▶ **Instructions to follow**:
Locate every line in the rows below that contains the word "toolbar", and copy each of those lines in full.

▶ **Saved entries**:

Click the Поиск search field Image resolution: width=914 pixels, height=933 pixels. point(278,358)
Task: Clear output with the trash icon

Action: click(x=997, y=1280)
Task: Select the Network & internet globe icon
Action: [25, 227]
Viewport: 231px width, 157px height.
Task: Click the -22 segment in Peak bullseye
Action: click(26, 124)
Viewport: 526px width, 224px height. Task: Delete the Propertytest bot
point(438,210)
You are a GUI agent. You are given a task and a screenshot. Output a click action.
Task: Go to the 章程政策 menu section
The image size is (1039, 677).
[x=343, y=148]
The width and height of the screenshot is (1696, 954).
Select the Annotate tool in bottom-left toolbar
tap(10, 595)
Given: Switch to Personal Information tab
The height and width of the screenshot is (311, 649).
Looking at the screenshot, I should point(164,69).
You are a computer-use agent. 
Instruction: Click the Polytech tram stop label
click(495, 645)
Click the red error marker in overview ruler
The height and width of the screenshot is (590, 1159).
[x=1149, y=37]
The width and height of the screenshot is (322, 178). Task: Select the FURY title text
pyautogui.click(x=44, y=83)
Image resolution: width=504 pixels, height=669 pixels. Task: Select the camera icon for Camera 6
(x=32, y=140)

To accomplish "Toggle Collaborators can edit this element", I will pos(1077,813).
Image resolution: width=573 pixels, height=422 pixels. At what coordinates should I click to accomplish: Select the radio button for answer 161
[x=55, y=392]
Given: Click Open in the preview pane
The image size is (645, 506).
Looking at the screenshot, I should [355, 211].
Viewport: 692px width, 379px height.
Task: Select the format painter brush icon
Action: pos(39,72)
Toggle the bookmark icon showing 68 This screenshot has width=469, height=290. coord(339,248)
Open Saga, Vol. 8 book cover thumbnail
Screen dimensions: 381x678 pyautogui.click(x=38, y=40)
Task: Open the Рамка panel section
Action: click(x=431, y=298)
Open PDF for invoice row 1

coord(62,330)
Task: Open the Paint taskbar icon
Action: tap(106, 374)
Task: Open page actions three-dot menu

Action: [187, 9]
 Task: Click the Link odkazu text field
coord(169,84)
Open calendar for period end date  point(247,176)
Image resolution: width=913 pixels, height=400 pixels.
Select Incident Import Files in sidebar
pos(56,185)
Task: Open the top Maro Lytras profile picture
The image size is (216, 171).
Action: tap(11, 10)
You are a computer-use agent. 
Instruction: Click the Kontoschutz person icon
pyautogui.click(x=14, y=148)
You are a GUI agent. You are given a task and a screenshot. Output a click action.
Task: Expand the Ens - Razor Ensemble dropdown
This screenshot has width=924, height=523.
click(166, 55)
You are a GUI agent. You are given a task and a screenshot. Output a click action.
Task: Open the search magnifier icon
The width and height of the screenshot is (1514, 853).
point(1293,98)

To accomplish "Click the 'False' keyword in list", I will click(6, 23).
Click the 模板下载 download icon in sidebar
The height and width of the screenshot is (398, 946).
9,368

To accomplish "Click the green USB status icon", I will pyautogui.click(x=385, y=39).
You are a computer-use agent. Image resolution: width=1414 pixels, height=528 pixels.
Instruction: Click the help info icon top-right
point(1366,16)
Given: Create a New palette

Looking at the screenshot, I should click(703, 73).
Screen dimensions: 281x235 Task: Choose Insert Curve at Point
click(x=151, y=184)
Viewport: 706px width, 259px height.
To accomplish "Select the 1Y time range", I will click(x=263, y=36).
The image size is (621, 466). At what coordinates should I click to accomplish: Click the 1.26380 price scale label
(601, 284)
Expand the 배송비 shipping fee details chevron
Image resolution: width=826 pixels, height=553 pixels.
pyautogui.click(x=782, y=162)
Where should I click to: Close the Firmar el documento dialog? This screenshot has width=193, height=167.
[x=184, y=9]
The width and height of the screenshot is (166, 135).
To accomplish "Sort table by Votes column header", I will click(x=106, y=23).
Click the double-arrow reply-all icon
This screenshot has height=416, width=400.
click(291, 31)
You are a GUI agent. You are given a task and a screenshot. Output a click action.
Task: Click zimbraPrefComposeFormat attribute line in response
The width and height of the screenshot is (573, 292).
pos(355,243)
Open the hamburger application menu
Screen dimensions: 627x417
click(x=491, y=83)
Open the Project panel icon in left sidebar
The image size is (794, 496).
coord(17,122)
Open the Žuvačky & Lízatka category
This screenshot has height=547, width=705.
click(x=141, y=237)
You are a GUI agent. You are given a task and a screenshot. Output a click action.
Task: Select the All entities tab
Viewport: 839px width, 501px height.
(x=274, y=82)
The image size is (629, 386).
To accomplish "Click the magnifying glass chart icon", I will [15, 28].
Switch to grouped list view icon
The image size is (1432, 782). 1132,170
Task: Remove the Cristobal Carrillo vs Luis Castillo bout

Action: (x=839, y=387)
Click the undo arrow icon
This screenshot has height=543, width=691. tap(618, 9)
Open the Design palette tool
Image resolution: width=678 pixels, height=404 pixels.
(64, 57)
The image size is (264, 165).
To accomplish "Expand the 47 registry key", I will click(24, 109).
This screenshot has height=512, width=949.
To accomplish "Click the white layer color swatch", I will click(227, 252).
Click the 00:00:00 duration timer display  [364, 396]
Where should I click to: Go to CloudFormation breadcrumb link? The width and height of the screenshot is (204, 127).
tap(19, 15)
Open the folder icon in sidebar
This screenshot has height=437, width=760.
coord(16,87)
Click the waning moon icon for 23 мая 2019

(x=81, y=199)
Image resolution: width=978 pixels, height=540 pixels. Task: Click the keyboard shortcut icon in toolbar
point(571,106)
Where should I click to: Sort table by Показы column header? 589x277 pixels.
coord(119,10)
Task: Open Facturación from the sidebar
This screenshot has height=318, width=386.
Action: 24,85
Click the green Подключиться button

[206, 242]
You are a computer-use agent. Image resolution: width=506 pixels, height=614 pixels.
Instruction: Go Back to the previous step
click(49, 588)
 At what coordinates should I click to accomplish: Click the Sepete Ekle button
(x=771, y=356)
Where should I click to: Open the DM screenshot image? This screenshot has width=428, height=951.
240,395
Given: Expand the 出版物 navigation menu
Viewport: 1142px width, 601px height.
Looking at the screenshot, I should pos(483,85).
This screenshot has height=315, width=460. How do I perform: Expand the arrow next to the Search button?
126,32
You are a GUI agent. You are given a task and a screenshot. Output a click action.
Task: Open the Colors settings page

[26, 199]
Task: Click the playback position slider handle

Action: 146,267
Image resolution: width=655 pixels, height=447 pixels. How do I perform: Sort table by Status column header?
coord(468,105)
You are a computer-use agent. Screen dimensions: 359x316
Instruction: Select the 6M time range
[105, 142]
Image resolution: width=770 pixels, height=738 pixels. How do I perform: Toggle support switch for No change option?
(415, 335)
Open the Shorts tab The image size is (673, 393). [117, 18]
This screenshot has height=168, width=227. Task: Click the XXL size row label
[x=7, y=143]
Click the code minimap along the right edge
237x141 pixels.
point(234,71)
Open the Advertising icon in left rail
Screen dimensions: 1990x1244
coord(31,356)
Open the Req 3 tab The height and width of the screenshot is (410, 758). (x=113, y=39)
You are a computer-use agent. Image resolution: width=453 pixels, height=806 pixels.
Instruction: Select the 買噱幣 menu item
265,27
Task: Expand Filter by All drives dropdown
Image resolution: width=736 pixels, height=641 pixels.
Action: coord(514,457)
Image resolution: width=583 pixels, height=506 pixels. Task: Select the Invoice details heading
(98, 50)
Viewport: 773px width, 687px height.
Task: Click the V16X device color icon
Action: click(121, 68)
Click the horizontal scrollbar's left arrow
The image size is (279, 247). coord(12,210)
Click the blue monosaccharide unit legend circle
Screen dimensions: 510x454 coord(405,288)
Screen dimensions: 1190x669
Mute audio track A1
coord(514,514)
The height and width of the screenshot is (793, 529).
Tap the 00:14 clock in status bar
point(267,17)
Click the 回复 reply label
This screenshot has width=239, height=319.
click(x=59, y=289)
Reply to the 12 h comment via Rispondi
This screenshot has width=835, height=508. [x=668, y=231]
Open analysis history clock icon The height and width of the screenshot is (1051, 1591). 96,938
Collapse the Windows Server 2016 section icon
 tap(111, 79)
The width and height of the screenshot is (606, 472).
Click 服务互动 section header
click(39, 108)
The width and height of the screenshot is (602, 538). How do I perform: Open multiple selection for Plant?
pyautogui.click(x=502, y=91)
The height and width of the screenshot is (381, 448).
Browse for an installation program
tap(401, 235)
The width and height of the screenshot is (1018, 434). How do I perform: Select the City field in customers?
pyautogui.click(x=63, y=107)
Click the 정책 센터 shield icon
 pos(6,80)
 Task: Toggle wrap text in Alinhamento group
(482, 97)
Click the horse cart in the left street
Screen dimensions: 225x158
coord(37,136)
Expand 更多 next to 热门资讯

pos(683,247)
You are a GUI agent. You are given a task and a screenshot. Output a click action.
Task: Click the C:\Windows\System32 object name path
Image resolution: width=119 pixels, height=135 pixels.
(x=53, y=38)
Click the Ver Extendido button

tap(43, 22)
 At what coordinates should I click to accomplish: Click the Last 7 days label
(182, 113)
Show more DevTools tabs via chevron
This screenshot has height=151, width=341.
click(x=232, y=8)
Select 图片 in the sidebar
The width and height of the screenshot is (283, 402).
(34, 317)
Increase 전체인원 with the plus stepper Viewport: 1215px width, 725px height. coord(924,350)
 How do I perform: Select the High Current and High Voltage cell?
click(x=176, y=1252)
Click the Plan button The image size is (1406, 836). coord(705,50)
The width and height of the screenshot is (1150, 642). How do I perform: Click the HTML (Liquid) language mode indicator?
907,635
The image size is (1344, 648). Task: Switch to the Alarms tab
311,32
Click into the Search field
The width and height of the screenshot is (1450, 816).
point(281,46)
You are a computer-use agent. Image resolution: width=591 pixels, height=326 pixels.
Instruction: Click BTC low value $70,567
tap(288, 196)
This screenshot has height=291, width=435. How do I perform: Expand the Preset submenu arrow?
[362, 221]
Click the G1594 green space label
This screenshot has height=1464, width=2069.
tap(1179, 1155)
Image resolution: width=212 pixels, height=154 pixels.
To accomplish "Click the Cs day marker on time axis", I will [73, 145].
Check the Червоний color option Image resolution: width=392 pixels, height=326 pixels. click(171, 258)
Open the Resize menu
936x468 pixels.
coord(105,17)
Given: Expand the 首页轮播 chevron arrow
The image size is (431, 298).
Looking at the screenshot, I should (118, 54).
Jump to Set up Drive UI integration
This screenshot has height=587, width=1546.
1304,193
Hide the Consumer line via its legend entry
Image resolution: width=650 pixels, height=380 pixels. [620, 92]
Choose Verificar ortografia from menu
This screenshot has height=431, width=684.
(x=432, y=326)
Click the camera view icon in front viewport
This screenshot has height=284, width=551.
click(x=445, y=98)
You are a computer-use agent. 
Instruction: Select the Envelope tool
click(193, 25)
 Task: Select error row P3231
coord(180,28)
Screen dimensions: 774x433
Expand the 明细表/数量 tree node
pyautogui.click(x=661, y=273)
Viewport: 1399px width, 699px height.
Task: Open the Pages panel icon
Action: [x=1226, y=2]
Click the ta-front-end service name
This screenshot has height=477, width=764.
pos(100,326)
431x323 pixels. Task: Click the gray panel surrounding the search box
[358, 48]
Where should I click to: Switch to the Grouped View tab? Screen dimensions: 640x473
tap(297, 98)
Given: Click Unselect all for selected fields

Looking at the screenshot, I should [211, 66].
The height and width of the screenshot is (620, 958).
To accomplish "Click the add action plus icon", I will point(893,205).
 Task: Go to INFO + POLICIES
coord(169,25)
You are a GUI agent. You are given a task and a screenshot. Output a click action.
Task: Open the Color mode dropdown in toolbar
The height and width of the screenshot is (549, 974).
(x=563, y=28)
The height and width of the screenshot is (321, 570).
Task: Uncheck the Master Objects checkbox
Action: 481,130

▶ **Answer to the exercise**:
Select the Annotate tool in bottom-left toolbar
Image resolution: width=978 pixels, height=540 pixels. Task: Click the keyboard shortcut icon in toolbar
Task: Open the Color mode dropdown in toolbar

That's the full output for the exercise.